> What to produce
Can you print the data between the line containing "At what coordinates should I click to accomplish: Click" and the line containing "Action: click(248, 164)", both included, without changing anything?

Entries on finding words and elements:
########

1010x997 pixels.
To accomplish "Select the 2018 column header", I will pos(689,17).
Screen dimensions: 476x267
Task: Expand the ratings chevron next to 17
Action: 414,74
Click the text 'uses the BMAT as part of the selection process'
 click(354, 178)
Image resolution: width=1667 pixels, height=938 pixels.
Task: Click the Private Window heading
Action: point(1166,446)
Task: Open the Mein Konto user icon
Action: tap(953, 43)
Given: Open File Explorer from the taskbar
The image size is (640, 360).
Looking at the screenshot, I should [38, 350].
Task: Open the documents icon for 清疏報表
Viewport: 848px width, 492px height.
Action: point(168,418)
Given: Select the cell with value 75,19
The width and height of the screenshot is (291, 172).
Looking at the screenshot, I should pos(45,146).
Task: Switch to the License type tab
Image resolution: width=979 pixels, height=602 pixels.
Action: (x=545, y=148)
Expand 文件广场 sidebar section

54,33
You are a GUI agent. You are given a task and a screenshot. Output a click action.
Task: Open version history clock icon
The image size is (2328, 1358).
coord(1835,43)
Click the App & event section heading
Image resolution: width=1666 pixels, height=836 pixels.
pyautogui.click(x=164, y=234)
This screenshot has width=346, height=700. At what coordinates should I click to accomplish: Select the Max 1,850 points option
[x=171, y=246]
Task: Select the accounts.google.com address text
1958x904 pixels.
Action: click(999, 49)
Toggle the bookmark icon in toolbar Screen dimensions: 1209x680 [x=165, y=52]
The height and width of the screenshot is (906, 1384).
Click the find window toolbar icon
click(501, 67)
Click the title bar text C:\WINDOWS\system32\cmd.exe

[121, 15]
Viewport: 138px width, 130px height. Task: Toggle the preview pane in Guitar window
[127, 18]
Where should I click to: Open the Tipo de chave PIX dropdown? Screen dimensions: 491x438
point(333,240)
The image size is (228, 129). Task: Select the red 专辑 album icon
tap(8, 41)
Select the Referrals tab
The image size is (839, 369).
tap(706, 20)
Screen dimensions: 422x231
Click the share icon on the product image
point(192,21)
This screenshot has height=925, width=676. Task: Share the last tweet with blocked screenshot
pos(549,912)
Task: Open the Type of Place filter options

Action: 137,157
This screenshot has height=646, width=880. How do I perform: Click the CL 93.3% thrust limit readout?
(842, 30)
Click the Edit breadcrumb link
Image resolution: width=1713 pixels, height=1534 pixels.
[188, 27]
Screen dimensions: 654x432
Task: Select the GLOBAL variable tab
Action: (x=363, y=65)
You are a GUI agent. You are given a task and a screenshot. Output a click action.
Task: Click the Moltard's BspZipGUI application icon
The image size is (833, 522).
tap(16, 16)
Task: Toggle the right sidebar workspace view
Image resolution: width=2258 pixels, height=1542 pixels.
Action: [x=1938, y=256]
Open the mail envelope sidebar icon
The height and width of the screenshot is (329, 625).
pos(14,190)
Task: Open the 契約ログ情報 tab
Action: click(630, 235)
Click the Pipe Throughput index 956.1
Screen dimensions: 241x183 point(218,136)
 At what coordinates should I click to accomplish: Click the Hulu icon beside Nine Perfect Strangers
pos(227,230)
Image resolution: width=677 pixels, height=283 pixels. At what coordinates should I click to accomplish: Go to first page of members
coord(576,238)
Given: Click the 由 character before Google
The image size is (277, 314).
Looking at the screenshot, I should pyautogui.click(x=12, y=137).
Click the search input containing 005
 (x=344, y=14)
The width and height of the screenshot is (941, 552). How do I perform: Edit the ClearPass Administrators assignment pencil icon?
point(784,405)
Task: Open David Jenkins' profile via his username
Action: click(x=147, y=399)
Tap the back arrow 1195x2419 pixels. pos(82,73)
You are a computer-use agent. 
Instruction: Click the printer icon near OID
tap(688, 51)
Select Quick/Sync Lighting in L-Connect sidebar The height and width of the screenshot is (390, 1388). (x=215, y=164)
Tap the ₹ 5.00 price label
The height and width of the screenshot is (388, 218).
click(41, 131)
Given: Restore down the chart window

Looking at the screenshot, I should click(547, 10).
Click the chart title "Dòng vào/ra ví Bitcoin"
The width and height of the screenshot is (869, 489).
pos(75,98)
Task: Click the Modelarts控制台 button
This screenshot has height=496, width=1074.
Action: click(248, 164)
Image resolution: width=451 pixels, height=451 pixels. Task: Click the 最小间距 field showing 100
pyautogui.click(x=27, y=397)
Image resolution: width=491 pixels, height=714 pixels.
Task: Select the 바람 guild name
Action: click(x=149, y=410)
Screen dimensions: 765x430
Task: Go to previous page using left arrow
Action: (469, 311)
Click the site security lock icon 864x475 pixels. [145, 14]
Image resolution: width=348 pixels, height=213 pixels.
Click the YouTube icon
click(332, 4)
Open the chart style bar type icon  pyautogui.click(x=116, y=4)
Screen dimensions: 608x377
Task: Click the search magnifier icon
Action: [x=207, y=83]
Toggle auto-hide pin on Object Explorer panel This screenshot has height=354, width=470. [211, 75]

########

> Reply to the exercise
 At what coordinates should I click to accomplish: Click the Hulu icon beside Nine Perfect Strangers
pos(227,230)
Image resolution: width=677 pixels, height=283 pixels. At what coordinates should I click to accomplish: Go to first page of members
coord(576,238)
Given: Click the 由 character before Google
The image size is (277, 314).
Looking at the screenshot, I should pyautogui.click(x=12, y=137).
Click the search input containing 005
 (x=344, y=14)
The width and height of the screenshot is (941, 552). How do I perform: Edit the ClearPass Administrators assignment pencil icon?
point(784,405)
Task: Open David Jenkins' profile via his username
Action: click(x=147, y=399)
Tap the back arrow 1195x2419 pixels. pos(82,73)
You are a computer-use agent. 
Instruction: Click the printer icon near OID
tap(688, 51)
Select Quick/Sync Lighting in L-Connect sidebar The height and width of the screenshot is (390, 1388). (x=215, y=164)
Tap the ₹ 5.00 price label
The height and width of the screenshot is (388, 218).
click(41, 131)
Given: Restore down the chart window

Looking at the screenshot, I should click(547, 10).
Click the chart title "Dòng vào/ra ví Bitcoin"
The width and height of the screenshot is (869, 489).
pos(75,98)
Task: Click the Modelarts控制台 button
This screenshot has height=496, width=1074.
Action: click(248, 164)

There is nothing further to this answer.